Foi um dia que mexeu muito comigo emocionalmente. Não dormi legal. Tive febre. Fiquei muito para dentro. Meu filho está com 20 anos. Entrei com ele no colo. Foi uma data muito especial. Não pela despedida, mas por ter ao meu lado um cara que foi adversário, rival, me tirava o bicho, e no dia estava ali de forma especial, vestindo a camisa do maior rival dele, mas num gesto de grandeza. O Maracanã me proporcionou isso. Eu o admirava, mas isso me dava forças para tentar vencer o time dele. Nunca precisei falar mal do Zico para a gente ter ali 100 mil pessoas.
Como foi fazer esse convite para o Zico?
Eu só vestiria a camisa do Flamengo dentro de uma situação dessa. Isso mostra a grandeza do homem, do atleta, do chefe de família. Nós temos que saber separar um pouco e ao mesmo tempo mostrar essa grandeza de ser humano que é o Zico. Ninguém foi mais adversário e ninguém lutou mais pelo sucesso dos nossos clubes do que nós dois, desde as categorias de base.
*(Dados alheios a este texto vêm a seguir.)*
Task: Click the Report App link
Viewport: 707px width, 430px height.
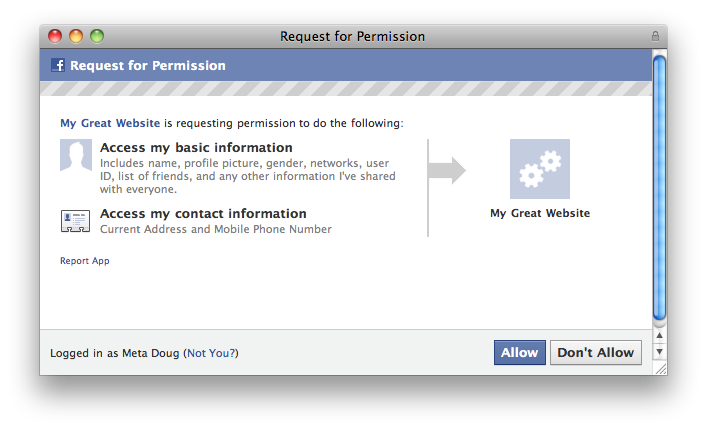Action: click(x=85, y=261)
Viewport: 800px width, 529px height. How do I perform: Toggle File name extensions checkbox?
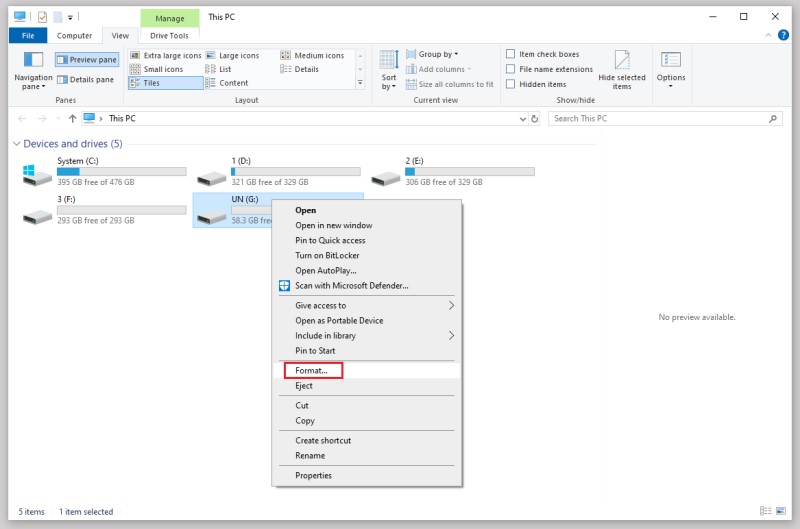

Mas nem por isso nos tornamos inimigos e violentos.
Como deputado, como você tem acompanhado a obra do Maracanã?
Eu faço parte da Comissão de Esporte da Assembleia. Acho que a história do Maracanã vai estar dentro de cada um de nós. É um monumento que está ali, de cimento, mas que pulsa. Mas hoje o torcedor brasileiro precisa ter um estádio em condições de atendê-lo melhor. Acho, como deputado, que é um custo alto, bastante elevado. Mas acho que ficou ainda um pouco da paixão desse Maracanã, que vai estar com uma roupagem nova, mas alguma coisa do antigo vai ter. O Brasil merecia o Maracanã e os outros estádios.